Zaman aktı, bugüne yaklaştı. Saadet, yine görünmez, duyulmazlar arasına karıştı. Gözlerin ardına, teslimiyet halindeki dimağlara hapsoldu. İşte şimdi kime sorsanız, zamandan ve ahvalden şikâyet eder oldu. Bahar dalındaki bülbülün feryadını yazan kalem sustu, solan çiçeklerin kuru dallarına kederli haykırışlar dizdi. Şikâyet ehli, gam yüklü zihin bulanıklığını, sırf kendi ve kendi gibilerinin tanıdığı ayrı bir lisanla dillendirir oldu. Sonra saadetin izini sürdü. Aradığı dünya gözünün görebildiği olunca, ne gerçekten görebildi, ne de perdelenmiş kulakları bülbülün aşk dolu sesini işitebildi bir daha.

Güzellik ve ululuk karmaşasını bir tarafa bıraksak bile "en iyi"nin içini, insanı zaman zaman doğduğuna pişman eden görüntüler doldurur oldu. Zamane en iyiyi seçerken dahi, en irkiltici, en şaşırtıcı, en iç kıyıcı olana paye veriyordu. Dünya gözümüzün görmediği ne kadar şey kalmıştı ki geriye? Bir saadet bahsi açılsa bile perde arkası deşilir ya da kurgulanır olmuştu.

Dünyanın en iyi fotoğrafları daima savaş fotoğraflarıdır bu yüzden. İnsanlığın çileden çıktığı en uç sınırların kareleridir. Artık öylesine huzursuz ki dünya, en iyi diye seçilen fotoğrafların yarısından fazlası viraneler, ölüler, yaralılar, ölmek üzere olanlar, sevimsizler, gaddarlar, cellâtlar ve hakkı yenmiş çocuklarla doldu.

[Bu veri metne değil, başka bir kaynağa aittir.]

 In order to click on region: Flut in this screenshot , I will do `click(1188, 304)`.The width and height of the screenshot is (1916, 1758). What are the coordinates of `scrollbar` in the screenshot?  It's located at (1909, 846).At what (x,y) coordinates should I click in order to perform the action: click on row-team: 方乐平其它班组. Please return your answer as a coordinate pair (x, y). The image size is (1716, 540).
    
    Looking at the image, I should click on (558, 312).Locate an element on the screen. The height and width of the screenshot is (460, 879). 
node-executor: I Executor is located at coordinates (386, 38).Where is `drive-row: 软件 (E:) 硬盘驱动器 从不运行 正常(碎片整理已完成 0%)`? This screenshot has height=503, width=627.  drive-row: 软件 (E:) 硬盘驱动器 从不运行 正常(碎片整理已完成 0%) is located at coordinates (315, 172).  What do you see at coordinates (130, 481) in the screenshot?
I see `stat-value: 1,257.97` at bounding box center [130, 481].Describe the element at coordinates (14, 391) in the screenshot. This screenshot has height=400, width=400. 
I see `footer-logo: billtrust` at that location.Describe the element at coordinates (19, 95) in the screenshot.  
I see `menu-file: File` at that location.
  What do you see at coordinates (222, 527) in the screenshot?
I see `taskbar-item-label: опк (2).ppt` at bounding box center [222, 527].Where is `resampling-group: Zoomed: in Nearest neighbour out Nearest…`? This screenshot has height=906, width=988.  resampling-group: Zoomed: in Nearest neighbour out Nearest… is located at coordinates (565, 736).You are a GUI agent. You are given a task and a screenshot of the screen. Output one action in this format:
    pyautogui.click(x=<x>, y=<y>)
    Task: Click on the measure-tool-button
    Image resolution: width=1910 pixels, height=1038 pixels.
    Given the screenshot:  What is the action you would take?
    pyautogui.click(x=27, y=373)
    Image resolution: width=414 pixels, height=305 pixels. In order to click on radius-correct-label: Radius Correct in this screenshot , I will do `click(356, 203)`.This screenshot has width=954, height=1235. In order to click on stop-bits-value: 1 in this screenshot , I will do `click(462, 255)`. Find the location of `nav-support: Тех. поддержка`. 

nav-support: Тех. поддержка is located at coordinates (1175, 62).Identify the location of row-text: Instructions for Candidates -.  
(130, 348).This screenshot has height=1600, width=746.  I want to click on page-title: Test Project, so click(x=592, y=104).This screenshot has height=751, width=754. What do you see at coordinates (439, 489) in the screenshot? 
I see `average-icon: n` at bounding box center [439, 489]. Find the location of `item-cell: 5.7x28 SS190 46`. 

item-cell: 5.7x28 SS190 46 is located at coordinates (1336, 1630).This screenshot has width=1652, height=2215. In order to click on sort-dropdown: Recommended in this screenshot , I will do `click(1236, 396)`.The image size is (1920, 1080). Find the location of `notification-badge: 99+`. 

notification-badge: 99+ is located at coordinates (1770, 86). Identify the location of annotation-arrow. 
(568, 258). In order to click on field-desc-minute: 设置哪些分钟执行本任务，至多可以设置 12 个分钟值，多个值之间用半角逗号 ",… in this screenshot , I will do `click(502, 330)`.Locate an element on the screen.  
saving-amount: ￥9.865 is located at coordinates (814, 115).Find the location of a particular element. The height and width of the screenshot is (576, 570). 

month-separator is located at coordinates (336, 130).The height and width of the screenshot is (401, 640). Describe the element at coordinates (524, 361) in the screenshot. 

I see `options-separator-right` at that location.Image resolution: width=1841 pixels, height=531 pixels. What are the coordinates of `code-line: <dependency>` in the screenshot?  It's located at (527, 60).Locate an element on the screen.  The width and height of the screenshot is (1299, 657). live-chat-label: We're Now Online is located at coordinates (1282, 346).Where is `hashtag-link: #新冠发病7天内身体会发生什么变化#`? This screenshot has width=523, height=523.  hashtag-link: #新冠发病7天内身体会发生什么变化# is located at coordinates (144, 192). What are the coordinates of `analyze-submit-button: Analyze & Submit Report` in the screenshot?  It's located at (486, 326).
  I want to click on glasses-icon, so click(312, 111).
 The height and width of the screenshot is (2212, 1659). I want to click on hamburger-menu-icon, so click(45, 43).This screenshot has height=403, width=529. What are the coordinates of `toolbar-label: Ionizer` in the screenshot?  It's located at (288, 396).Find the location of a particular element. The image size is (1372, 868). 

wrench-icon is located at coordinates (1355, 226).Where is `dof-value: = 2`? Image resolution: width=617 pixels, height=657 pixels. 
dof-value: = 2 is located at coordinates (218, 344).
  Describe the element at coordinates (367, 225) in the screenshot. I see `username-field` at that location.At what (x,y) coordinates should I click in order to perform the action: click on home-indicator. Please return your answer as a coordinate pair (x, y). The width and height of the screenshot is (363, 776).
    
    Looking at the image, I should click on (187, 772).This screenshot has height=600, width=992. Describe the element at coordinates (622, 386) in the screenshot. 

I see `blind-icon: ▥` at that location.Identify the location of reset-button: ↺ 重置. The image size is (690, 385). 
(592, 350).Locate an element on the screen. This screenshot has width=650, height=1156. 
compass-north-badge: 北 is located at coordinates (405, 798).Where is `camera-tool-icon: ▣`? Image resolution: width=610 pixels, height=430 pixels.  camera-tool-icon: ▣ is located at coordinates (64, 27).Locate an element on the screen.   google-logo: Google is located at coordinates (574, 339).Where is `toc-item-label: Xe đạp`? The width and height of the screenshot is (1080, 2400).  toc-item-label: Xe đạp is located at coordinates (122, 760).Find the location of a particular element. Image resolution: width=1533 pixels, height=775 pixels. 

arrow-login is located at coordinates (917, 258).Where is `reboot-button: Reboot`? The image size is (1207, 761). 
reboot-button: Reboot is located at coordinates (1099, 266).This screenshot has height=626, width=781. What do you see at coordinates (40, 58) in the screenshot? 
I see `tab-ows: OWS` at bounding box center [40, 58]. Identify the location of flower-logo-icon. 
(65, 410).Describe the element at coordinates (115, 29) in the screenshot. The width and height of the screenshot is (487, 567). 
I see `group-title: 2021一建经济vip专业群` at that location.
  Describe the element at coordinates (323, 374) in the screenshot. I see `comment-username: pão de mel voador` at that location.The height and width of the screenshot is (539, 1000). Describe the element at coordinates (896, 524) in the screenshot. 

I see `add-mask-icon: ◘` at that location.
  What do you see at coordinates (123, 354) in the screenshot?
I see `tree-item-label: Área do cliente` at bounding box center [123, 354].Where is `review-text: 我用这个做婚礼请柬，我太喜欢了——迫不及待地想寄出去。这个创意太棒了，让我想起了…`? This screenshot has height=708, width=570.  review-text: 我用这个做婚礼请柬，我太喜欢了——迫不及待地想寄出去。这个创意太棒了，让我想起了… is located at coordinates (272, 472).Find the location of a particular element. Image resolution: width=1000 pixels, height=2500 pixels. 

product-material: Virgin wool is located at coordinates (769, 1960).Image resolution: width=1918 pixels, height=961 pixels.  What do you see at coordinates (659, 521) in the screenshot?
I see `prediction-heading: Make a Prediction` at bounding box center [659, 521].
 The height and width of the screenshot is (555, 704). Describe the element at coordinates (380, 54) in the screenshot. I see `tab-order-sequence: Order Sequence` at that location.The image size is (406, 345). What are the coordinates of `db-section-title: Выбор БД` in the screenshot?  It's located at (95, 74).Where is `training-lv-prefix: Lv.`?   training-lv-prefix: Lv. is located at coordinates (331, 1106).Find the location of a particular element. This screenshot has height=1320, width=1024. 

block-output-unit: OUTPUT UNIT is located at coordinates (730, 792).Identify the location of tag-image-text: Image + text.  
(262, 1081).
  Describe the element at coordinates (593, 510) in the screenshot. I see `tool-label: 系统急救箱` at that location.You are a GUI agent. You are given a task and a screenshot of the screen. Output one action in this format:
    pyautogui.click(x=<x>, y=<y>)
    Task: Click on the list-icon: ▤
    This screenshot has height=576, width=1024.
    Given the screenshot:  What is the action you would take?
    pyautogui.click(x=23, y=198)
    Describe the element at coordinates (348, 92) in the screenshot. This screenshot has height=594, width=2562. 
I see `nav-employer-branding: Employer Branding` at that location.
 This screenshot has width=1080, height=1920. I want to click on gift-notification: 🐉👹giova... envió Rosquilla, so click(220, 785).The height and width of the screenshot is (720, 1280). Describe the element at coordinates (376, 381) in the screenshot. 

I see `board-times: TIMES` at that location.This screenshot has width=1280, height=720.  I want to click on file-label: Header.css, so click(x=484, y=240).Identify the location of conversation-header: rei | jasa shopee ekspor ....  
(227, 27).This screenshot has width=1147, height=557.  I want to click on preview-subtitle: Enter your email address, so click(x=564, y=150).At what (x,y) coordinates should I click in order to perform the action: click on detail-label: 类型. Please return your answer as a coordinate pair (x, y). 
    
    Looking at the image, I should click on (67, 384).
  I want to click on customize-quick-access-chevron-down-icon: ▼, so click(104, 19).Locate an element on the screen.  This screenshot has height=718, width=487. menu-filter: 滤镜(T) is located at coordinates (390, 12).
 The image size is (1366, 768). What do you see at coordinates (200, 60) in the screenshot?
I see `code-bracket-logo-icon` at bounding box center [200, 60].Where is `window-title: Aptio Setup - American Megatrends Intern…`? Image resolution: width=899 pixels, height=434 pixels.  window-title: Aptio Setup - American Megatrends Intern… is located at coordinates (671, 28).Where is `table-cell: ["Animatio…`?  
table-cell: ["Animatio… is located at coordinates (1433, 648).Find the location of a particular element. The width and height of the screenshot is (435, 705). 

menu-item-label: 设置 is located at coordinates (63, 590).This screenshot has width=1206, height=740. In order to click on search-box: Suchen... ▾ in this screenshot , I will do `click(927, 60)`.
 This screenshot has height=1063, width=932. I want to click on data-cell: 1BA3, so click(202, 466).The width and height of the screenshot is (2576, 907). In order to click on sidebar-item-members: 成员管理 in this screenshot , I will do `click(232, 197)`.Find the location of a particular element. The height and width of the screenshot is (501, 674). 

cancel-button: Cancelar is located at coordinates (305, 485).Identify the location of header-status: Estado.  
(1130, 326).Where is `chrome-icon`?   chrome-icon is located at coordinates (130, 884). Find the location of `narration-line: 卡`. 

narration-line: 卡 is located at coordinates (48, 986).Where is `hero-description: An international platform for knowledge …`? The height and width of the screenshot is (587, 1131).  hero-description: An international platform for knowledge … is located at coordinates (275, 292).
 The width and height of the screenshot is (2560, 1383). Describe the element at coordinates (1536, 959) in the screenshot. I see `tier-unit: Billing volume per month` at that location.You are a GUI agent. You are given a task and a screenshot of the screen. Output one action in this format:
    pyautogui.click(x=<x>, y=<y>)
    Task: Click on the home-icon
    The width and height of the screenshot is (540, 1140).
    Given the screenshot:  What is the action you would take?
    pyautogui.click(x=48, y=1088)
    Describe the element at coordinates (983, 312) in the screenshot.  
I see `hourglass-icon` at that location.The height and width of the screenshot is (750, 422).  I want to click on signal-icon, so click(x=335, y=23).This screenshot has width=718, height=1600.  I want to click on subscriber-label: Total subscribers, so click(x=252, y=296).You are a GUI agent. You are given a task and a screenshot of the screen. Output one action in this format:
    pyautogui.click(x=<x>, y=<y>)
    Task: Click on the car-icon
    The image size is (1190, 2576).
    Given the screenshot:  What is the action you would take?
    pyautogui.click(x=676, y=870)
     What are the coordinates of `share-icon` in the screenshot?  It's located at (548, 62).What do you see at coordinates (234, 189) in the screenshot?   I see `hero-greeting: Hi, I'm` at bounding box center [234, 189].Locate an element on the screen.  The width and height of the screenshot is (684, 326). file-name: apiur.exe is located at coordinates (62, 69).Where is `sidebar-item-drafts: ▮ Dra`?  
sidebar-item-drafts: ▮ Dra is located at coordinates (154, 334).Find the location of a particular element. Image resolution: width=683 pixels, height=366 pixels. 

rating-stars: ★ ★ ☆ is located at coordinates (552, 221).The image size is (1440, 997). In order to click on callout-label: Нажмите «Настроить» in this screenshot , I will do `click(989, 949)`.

İnsanın bir tarafı öylesine zalimdi ki... Zamaneler için çile, şahit olmakla başlıyor artık. Şahit oldukça kirleniyor, nefret duyuyor, gama bürünüyor, kızıyoruz. Bir an dahi olsa tevekküle ara veriyoruz. O anlar sıklaşıyor, sıklaştıkça birleşiyor, birleştikçe yontuyor ve değiştiriyor kalplerimizi.

Gözleri belki bunca kötülükten sakındırmalı, lakin onları yeniden cilalayacak ibretler de lazım. Sırtını konfora yaslamış hayatları gölgelendiren ateşler olmasa nasıl hesaplaşırdık ki kendimizle... Tanışılmamış acıları izlemek, yalnızca izleyene kolay. Tanış olmak ise komşu yapıyor bizi onlara... Yanlarında olmayı mümkün kılıyor.

Belki mahrumiyet ve mahkûmiyet devri olan zaman, en azından komşuluk edebilenler için bir mükâfata dönüşür.